Il fait froid à Nice est une histoire humoristique qui rappelle que le temps peut être versatile au mois de janvier.
» Brrrrr…
Que la peste soit des réclames de journaux ! J’ai été assez bête pour m’y fier, et je reviens avec une bronchite soignée, compliquée de pleurésie.
J’en mourrai, c’est bien fait. Je n’aurai pas dû aller à Nice !
J’aurais mieux fait de rester tranquillement au coin de mon feu. Ah ! le coin du feu ! parlez-moi de ça ! c’est là qu’il fait bon !
Tandis que là-bas, à Nice !…
Parlons d’abord du climat, puisque le climat a fait la réputation de ces parages.
Il n’y a pas à dire, le climat est charmant, — au premier abord.
On arrive ; il fait du soleil. Toilettes claires, costumes de printemps.
Nous sommes loin de Paris.
On est tellement content que, le bain pris, on sort muni d’un parasol et d étoffes légères vêtu.
Pour peu qu’on marche un peu vite, on est en sueur. N’est-ce pas charmant cela, en plein mois de janvier, alors qu’à Paris il y a de la neige partout et des tas de degrés au-dessous de zéro ?
Et puis tout à coup, crac !
Un petit vent arrive, qui grandit, qui pince, qui cingle. Brrr ! La transpiration s’arréte, les poumons se serrent.
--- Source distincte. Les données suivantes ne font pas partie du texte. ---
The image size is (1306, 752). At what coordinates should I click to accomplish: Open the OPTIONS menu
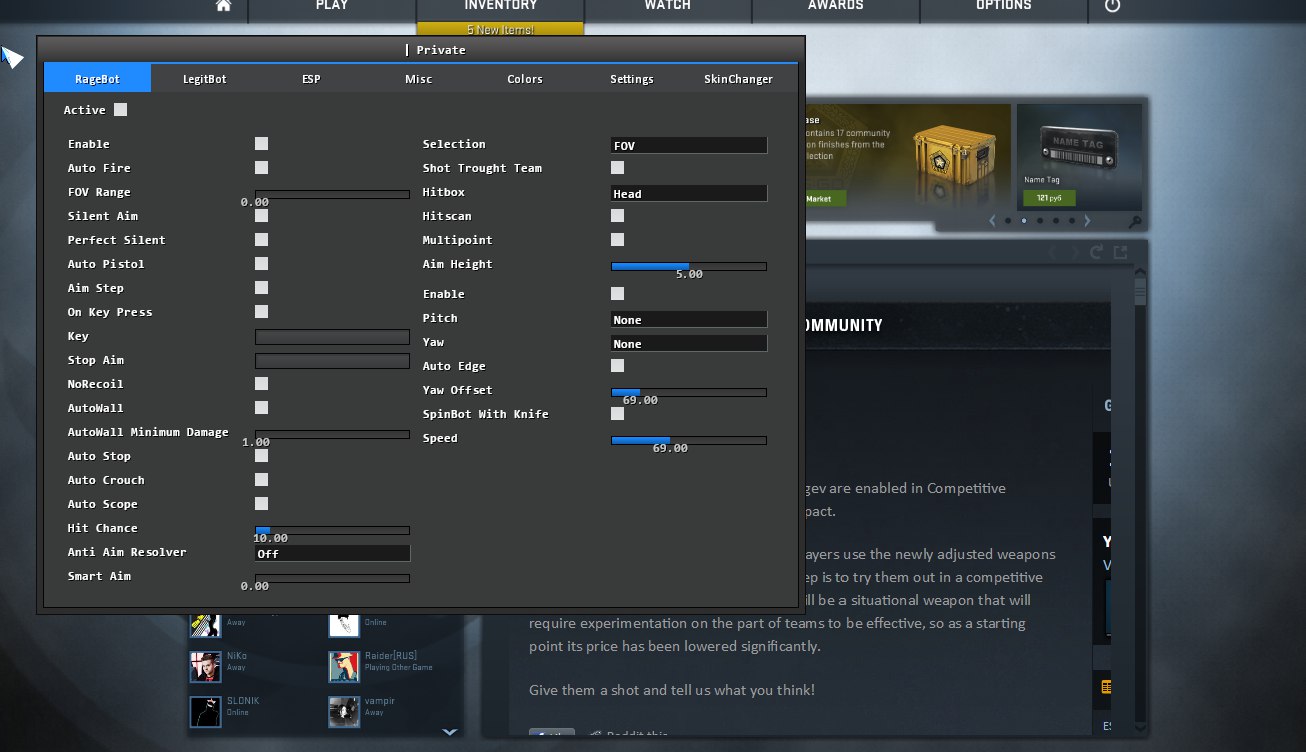coord(1003,6)
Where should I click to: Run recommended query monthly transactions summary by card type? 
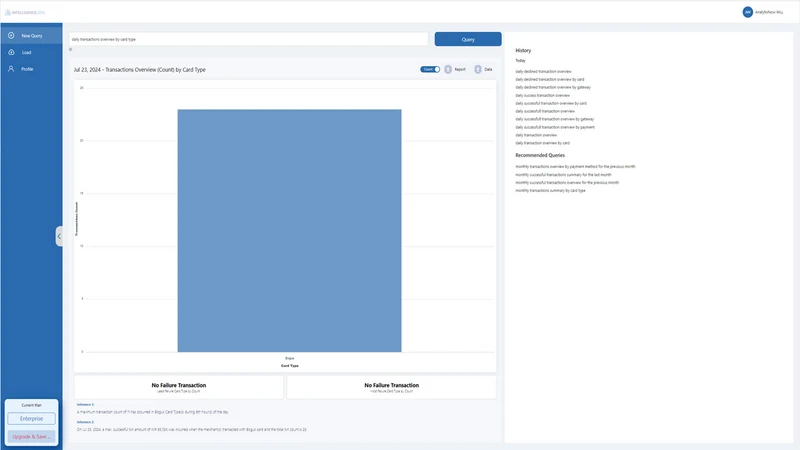[551, 190]
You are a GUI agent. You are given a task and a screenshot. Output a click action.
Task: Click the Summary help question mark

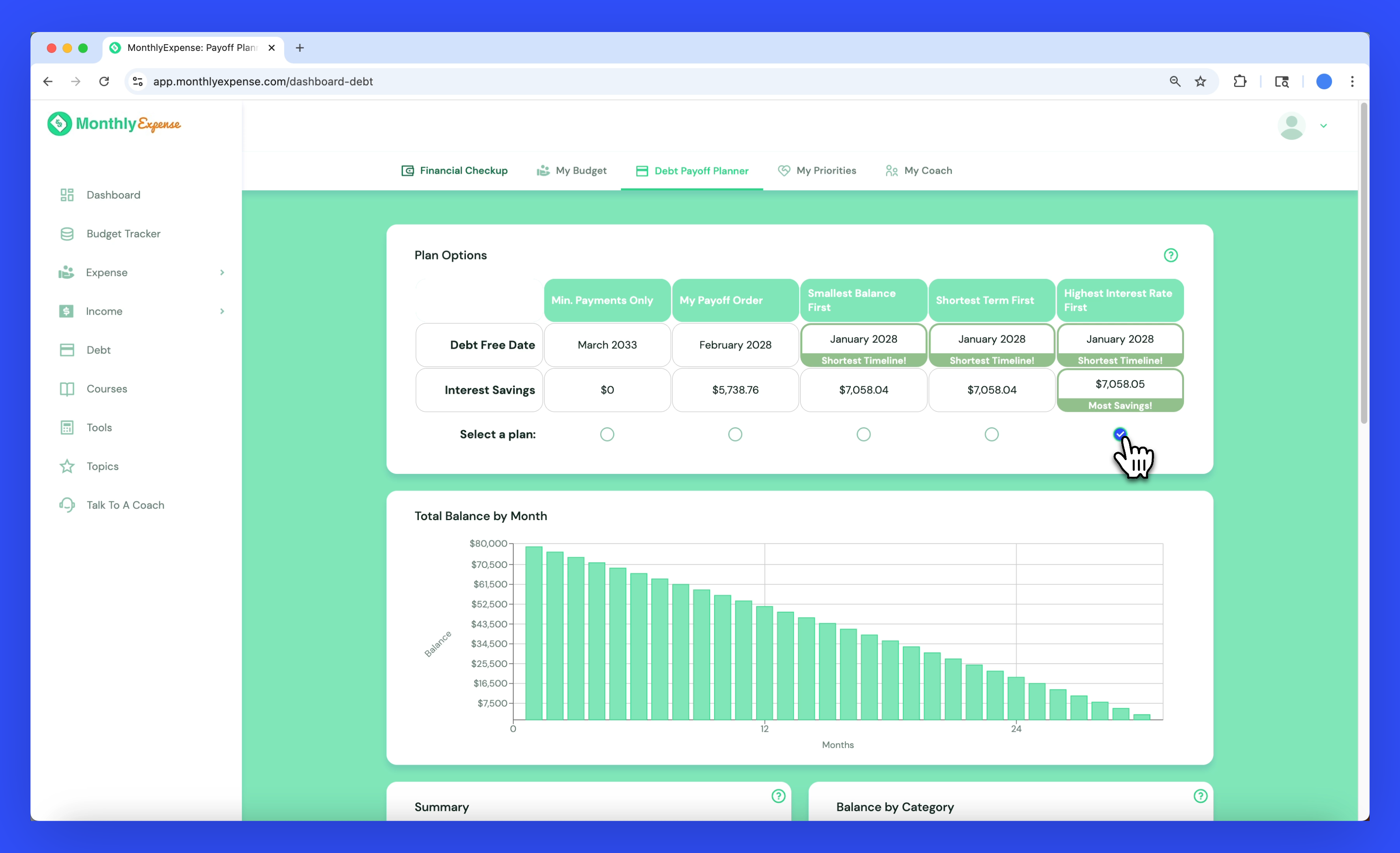pos(778,796)
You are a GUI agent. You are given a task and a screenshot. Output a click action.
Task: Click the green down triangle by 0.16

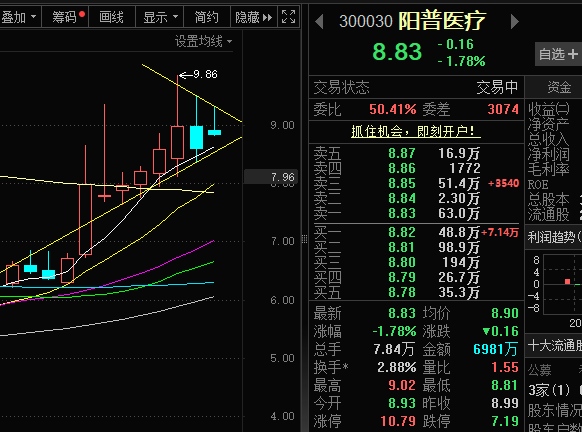(486, 331)
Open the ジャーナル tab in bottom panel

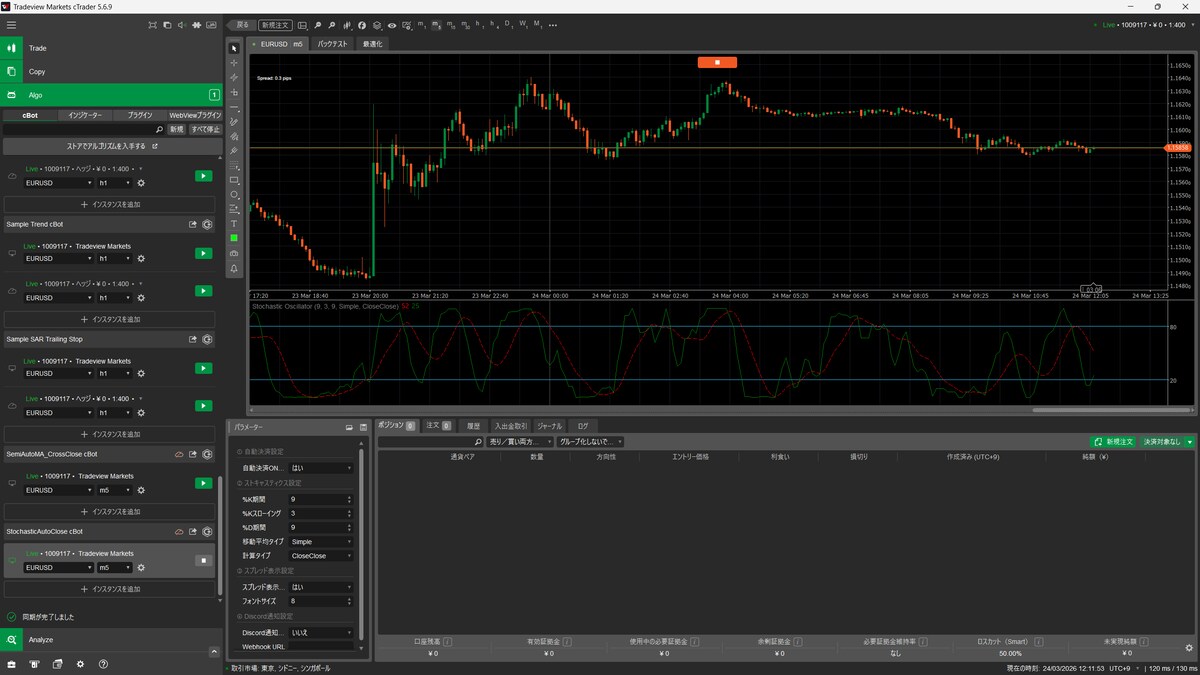pos(550,426)
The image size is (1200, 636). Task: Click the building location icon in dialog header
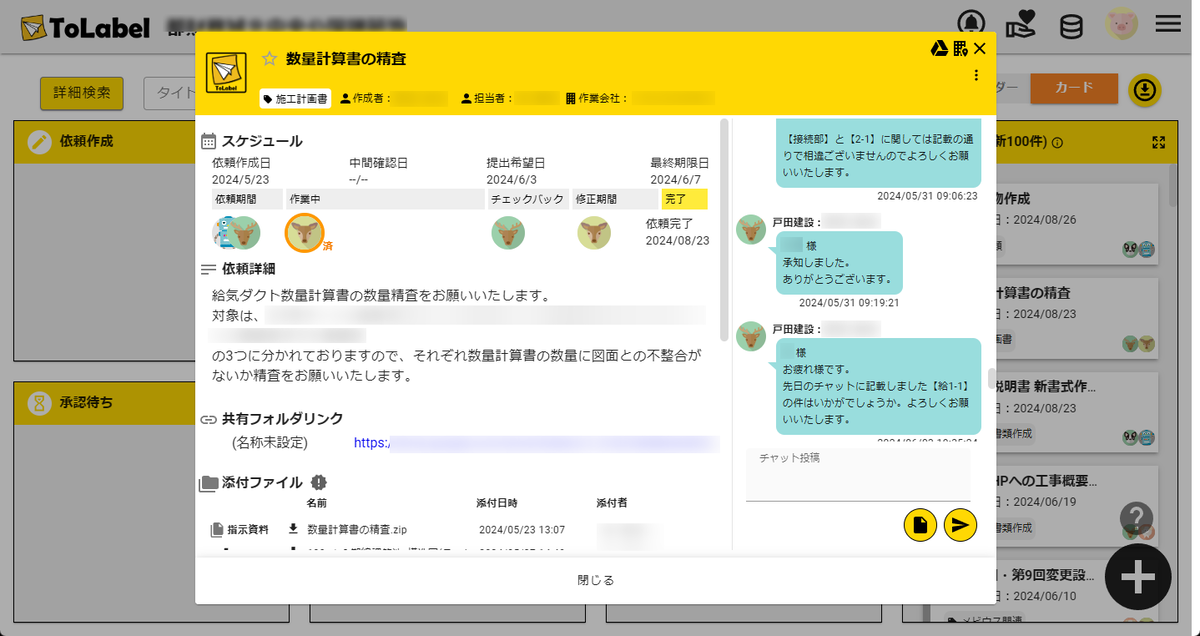[960, 48]
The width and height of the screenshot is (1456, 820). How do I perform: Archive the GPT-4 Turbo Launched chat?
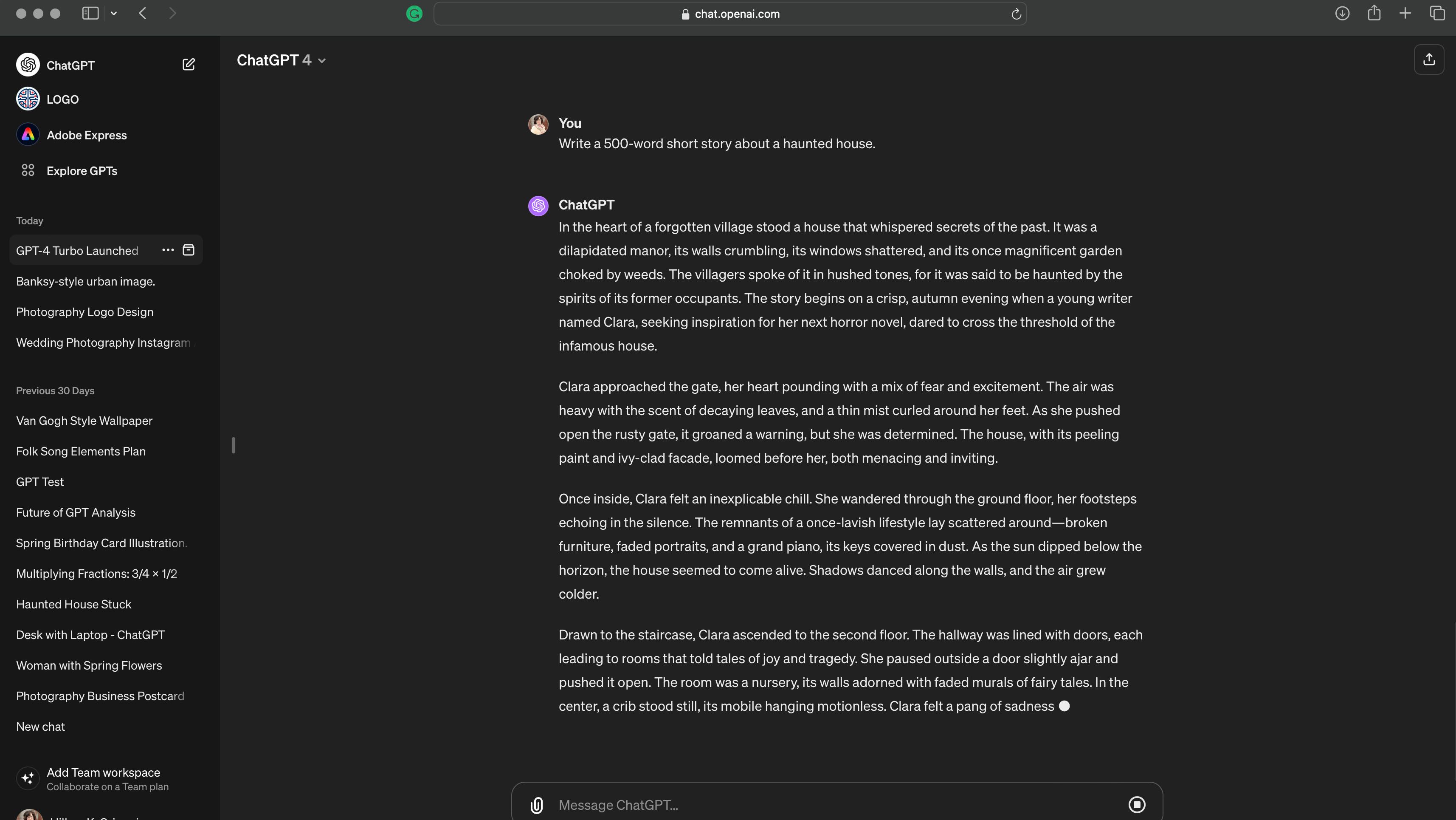(x=189, y=250)
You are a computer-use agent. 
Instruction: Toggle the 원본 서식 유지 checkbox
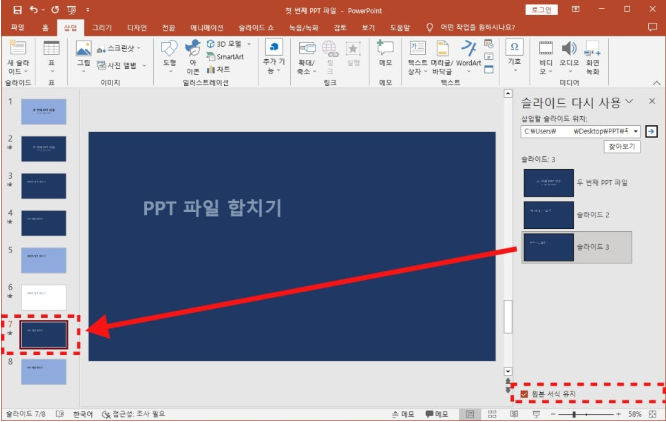(x=525, y=394)
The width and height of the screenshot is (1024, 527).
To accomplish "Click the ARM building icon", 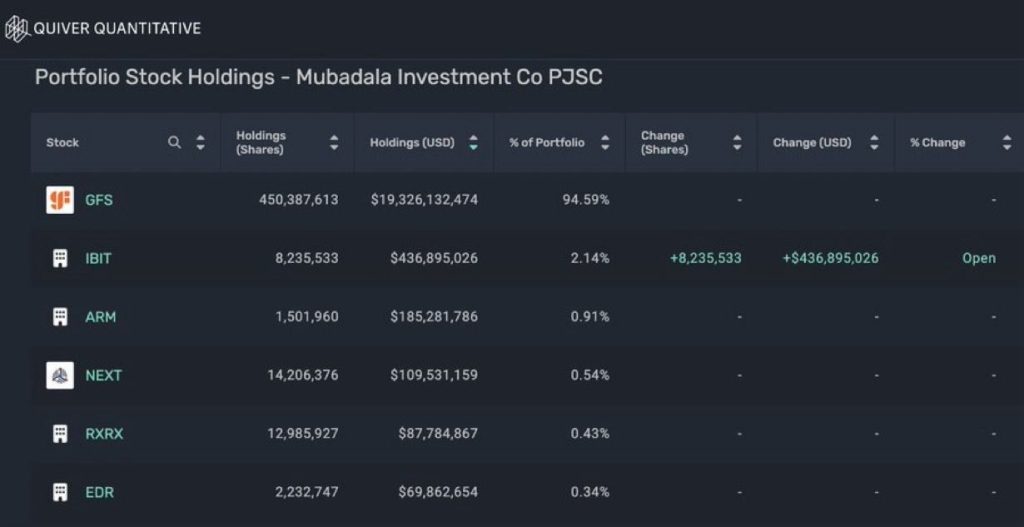I will (60, 317).
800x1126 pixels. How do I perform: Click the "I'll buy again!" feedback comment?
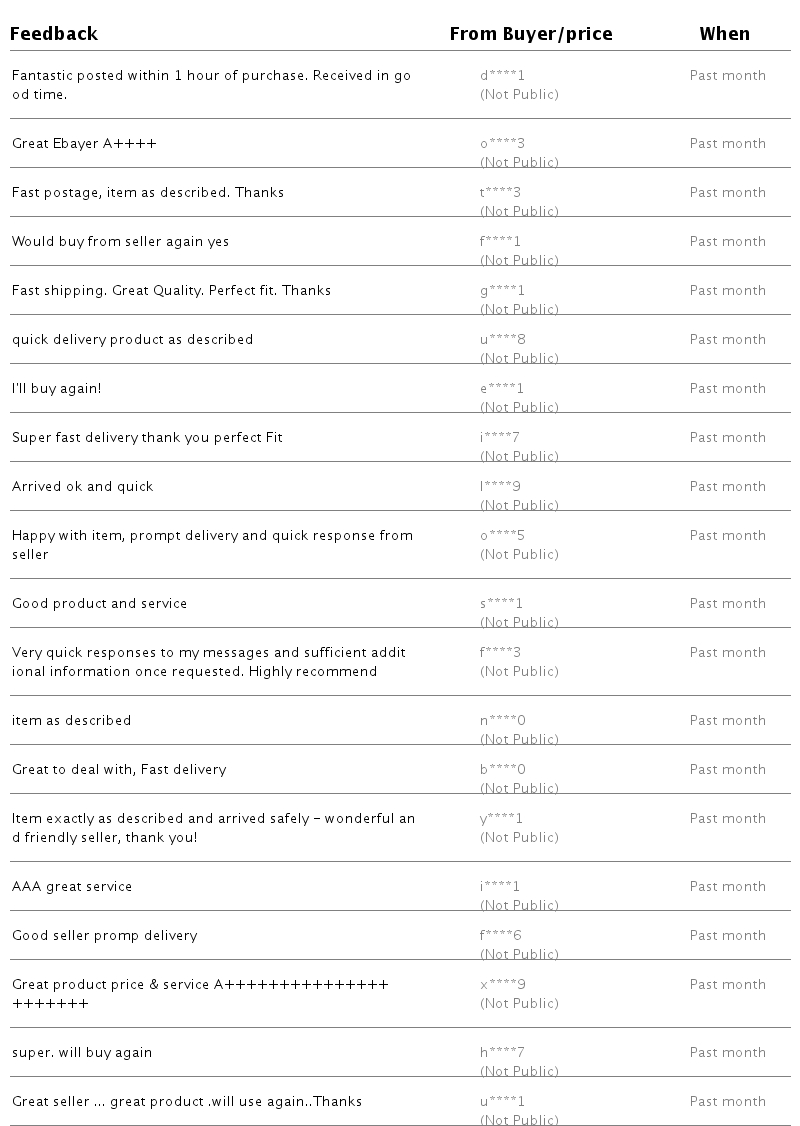56,388
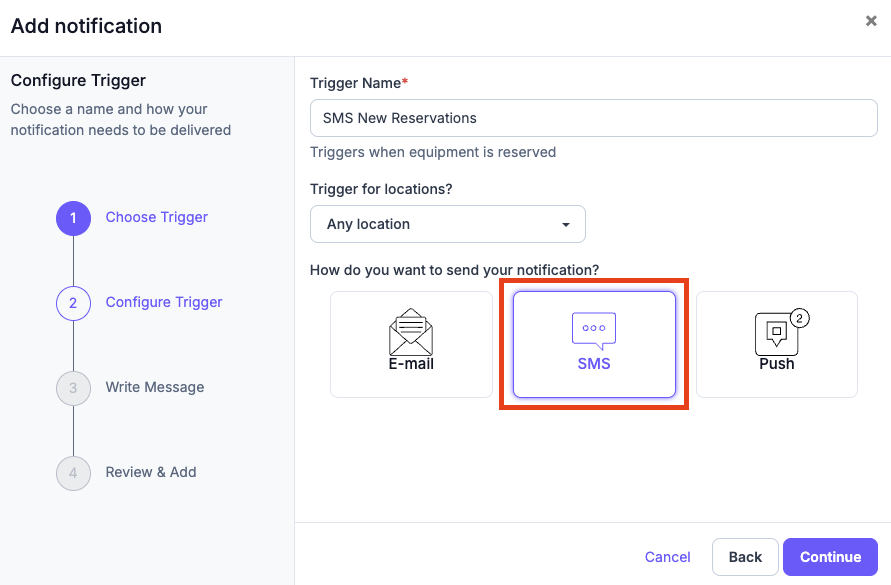Open the Trigger for locations dropdown

[447, 224]
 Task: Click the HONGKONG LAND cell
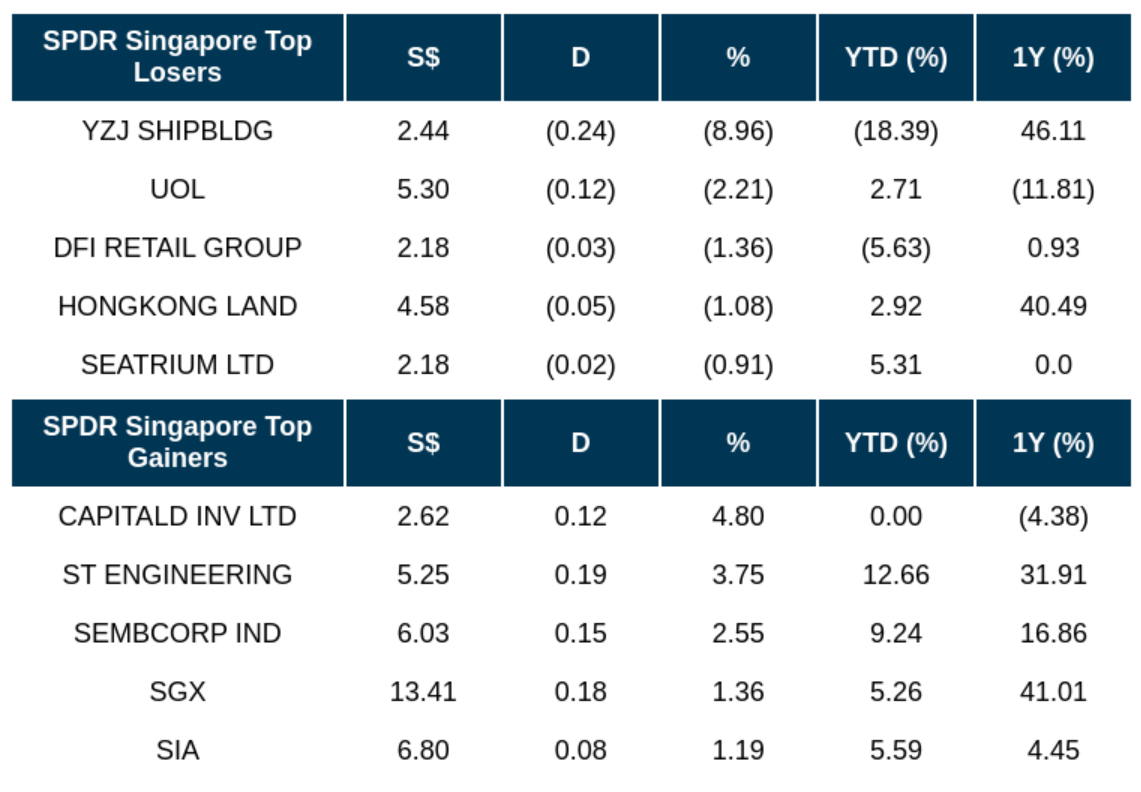(177, 306)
On enfile le pardessus d’été d’abord, puis on met un foulard, puis un mouchoir par-dessus le foulard. Puis on rentre chercher un pardessus plus chaud.
On veut ressortir. Impossible ! Il pleut ! il neige ! il vente ! On a froid !
Il y avait vingt degrés au- dessus de zéro : le mercure a fait une chute énorme! Ce sont nos pauvres poitrines qui paient les différences.
Et le maître d’hôtel vous dit :
— Monsieur a vraiment de la chance ! II lui est donné de voir un spectacle inouï : il fait froid à Nice ! «
Il fait froid à Nice est un texte réchauffé depuis le journal « Comic-finance » du 27 janvier 1881.